8. Il appartient au juge administratif, dans l'exercice de ses pouvoirs généraux de direction de la procédure, d'ordonner toutes les mesures d'instruction qu'il estime nécessaires à la solution des litiges qui lui sont soumis, et notamment de requérir des parties ainsi que, le cas échéant, de tiers, en particulier des administrations compétentes, la communication des documents qui lui permettent de vérifier les allégations des requérants et d'établir sa conviction. Il lui incombe, dans la mise en œuvre de ses pouvoirs d'instruction, de veiller au respect des droits des parties, d'assurer l'égalité des armes entre elles et de garantir, selon les modalités propres à chacun d'entre eux, les secrets protégés par la loi. Le caractère contradictoire de la procédure fait en principe obstacle à ce que le juge se fonde sur des pièces produites au cours de l'instance qui n'auraient pas été préalablement communiquées à chacune des parties. Enfin, parmi les secrets qu'il lui incombe de garantir figure la confidentialité des éléments d'information relatifs aux personnes sollicitant l'asile en France, qui constitue tant une garantie essentielle du droit constitutionnel d'asile qu'une exigence découlant de la convention de Genève relative au statut des réfugiés.

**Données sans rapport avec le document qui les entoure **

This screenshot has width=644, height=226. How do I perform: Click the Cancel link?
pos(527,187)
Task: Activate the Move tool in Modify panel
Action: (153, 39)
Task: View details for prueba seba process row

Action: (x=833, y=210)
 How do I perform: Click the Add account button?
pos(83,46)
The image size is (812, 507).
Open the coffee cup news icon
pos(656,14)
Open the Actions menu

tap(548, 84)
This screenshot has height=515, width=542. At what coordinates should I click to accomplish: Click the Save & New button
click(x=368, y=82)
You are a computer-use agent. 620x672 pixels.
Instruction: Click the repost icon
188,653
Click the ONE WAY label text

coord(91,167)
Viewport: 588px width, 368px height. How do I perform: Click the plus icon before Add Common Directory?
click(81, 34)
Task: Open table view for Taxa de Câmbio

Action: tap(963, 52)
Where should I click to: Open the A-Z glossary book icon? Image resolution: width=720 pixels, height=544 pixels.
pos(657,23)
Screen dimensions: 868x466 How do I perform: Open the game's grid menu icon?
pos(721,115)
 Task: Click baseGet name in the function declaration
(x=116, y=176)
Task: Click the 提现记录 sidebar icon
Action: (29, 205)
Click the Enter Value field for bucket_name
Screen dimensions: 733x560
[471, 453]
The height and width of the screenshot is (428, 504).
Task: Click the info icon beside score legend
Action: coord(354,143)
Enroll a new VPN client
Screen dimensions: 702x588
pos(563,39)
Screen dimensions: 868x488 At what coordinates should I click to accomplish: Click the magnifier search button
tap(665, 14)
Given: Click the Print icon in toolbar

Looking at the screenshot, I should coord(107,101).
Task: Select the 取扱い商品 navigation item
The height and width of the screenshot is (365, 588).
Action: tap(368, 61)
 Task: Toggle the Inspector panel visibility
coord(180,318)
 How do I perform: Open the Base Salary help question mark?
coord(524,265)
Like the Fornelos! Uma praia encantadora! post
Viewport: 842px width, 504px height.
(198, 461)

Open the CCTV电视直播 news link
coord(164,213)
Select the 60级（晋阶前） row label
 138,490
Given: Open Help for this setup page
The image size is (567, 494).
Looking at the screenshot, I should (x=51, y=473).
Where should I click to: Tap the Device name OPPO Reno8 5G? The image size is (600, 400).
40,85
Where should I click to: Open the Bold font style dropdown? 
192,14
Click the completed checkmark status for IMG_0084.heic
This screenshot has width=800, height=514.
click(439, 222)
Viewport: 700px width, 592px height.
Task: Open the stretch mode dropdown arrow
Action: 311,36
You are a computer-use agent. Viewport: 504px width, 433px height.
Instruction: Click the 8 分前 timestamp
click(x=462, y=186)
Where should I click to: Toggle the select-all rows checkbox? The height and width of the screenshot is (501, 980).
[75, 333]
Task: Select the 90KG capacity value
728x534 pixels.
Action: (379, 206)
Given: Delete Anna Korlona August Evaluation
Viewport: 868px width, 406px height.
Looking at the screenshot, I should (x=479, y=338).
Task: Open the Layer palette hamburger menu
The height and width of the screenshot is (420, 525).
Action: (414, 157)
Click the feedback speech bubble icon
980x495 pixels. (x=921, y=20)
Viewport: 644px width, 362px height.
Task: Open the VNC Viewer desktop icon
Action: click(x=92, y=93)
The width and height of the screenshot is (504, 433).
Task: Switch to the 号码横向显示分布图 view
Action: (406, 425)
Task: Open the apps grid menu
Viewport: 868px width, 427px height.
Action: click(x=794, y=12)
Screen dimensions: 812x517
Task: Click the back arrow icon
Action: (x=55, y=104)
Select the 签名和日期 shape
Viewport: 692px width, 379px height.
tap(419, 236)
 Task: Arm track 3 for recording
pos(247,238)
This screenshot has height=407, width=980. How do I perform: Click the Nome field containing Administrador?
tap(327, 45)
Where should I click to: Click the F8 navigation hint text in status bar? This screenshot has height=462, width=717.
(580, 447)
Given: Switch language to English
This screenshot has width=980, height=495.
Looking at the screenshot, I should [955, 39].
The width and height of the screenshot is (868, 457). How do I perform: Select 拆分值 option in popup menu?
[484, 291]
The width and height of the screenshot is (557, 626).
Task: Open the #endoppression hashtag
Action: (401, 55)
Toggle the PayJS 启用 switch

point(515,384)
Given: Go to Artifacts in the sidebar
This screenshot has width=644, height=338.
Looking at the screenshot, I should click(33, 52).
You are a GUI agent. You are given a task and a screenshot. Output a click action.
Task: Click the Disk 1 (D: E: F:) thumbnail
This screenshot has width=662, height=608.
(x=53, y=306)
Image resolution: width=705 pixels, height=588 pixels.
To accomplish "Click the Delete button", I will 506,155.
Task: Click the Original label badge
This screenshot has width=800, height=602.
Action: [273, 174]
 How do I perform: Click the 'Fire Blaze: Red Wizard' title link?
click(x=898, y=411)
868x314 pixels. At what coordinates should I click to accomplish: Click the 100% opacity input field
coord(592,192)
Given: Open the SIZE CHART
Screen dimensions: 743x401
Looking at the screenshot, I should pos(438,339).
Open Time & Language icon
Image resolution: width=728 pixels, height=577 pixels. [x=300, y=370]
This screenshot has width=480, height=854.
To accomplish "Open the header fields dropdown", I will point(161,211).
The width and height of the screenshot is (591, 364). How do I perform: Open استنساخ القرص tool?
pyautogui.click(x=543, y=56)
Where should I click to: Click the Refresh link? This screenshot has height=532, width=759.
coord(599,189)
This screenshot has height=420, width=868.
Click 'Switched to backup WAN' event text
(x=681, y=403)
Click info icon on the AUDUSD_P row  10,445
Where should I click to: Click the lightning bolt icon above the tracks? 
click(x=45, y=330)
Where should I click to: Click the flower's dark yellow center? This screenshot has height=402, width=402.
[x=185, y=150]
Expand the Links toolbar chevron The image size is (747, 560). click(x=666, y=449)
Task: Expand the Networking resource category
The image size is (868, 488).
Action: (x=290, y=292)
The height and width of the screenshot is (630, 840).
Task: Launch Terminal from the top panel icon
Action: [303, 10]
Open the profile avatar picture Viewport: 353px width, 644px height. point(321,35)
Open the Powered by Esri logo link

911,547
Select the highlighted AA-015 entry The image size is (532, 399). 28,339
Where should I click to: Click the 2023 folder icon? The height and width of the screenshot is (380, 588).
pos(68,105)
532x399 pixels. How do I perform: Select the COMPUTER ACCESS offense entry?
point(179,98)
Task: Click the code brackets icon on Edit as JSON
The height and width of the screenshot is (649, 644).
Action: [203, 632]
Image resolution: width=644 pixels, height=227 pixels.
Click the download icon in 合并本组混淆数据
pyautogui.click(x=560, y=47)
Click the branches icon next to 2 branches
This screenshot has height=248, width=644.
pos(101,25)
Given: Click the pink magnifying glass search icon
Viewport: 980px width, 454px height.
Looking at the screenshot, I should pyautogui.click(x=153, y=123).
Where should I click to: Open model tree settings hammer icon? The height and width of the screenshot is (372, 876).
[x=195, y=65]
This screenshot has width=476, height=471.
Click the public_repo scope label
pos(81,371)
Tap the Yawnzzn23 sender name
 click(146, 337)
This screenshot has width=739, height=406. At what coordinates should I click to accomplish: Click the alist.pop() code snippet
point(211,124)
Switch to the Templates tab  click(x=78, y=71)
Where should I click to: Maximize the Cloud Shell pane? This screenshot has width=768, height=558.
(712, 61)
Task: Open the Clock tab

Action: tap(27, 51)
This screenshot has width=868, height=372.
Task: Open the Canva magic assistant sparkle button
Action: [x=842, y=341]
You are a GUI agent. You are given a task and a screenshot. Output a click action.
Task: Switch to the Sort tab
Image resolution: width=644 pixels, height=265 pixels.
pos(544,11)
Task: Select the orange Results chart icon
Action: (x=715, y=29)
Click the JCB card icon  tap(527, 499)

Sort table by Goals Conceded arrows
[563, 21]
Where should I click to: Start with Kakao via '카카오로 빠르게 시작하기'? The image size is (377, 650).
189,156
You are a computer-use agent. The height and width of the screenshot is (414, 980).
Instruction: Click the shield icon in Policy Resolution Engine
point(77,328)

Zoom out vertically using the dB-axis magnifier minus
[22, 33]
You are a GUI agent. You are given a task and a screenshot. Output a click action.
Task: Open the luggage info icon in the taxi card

9. Il résulte des dispositions citées au point 7 que l'étranger qui demande l'asile a le droit de se maintenir sur le territoire français à ce titre jusqu'à la notification régulière de la décision de l'OFPRA ou, si un recours a été formé devant elle, jusqu'à la date de la lecture en audience publique de la décision de la CNDA ou, s'il est statué par ordonnance, jusqu'à la date de la notification régulière de cette ordonnance. En l'absence d'une telle lecture ou d'une telle notification, l'autorité administrative ne peut regarder l'étranger à qui l'asile a été refusé comme ne bénéficiant plus de son droit de se maintenir sur le territoire français. En cas de contestation sur ce point, il appartient au juge de former sa conviction au vu des éléments versés au dossier par les parties ou, le cas échéant, de mettre en œuvre ses pouvoirs généraux d'instruction des requêtes et de prendre toutes mesures propres à lui procurer, par les voies de droit, les éléments de nature à lui permettre de former sa conviction, en particulier en sollicitant de l'étranger toute information ou tout élément relatif à l'état de la procédure de sa demande d'asile devant l'OFPRA ou la CNDA, en exigeant de l'autorité administrative la production du relevé des informations de la base de données " Telemofpra ", qui mentionne les dates des décisions de l'OFPRA et de la CNDA, les dates de leur notification et, le cas échéant, la date de la lecture en audience publique de la décision de la CNDA, ou la copie de l'avis de réception que la CNDA peut lui communiquer, ou en sollicitant auprès de l'OFPRA ou de la CNDA tout élément d'information sur ces points.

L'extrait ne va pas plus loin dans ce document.